Beginning of life in solitude
This does not mean that I dislike school subjects. I had a special liking for school studies. However, because I had confidence in my intellectual capacity, I did not worry too much about my studies. I worked very hard at the examination time, so that I got good results. Mostly I used to be one of the first three top students. The teachers treated me nicely for that reason.

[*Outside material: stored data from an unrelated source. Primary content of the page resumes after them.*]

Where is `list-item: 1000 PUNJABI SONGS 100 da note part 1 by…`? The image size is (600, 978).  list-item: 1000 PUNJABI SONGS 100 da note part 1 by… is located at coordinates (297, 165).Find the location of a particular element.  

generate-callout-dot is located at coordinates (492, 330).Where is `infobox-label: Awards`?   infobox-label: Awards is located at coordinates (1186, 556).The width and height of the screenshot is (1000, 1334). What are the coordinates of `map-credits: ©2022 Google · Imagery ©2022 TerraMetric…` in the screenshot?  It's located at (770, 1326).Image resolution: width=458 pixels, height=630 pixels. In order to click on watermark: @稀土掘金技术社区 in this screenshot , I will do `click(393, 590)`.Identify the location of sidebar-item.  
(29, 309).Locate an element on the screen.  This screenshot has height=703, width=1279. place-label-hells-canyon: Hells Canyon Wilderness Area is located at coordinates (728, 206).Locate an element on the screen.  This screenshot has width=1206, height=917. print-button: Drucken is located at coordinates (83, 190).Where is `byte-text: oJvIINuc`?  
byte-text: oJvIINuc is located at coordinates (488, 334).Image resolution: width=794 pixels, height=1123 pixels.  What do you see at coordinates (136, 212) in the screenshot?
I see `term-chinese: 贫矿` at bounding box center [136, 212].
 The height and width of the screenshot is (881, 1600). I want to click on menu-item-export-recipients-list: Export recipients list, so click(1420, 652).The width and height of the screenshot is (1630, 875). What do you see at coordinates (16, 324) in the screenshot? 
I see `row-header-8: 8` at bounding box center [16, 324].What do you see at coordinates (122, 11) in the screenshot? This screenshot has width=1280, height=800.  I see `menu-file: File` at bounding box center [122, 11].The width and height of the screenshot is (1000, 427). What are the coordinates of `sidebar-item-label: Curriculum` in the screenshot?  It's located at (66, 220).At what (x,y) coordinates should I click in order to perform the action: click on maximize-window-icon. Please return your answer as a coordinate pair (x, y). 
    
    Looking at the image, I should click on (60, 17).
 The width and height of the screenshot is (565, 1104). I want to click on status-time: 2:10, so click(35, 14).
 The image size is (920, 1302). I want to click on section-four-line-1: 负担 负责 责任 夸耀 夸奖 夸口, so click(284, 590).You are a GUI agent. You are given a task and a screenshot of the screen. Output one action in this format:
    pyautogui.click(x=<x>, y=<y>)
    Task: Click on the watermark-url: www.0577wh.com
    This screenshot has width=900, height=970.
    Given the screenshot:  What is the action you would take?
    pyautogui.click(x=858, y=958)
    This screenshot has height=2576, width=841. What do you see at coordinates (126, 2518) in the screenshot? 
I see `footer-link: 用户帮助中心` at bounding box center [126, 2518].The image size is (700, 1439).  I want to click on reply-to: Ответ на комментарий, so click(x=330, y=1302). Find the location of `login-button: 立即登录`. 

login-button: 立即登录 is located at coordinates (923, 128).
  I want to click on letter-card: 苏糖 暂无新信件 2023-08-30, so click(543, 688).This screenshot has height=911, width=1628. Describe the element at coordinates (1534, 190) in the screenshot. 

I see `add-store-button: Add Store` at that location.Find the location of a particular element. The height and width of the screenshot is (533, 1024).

In those days, I had formed a habit of getting up in the small hours of the night and praying. Hence, as a rule, I slept alone on the terrace for which the Superintendent had granted me the permission. I would get up at about one o’clock at night and pray to God regularly. I knew of no particular method of meditation. I mostly tended to stop the breathing process because I believed that that led to the state of ‘Samadhi’. Like Ramakrishna, I had also started meditating after discarding all clothes. But how can one reach the state of ‘Samadhi’ so easily? It needs extraordinary practice. Nevertheless, I did find joy even in that state of mine.
I did not have any idea of the methodology of prayer either. All I knew was that God was the Mother of the World and I was Her child. God was present everywhere, but it had become extremely hard to realize God for want of purity and love. To attain the state of purity and love and reach God, One must pray from the depth of heart. One must open up his heart before him. I felt overwhelmed while I engaged myself in prayer. Sometimes I would be so overwhelmed with emotion that I would start rolling on the terrace or in the Chowpatty sands. Moreover, sometimes, remembering my blunders, would rub my head on the ground in remorse. Hours would pass like this in prayers. That experience of feeling love grew more intense day by day. Then I started feeling the presence of Mother in every leaf and every tree. I felt Mother was embracing me in the form of the waves of the Chowpatty sea. I felt only the presence of Mother in the sands on the shore, in flowers, in wings of butterflies, in the melodious tunes of birds. I experienced only Mother’s love. I had got into the habit of bowing to a woman on the road, thinking her to be Mother’s manifestation.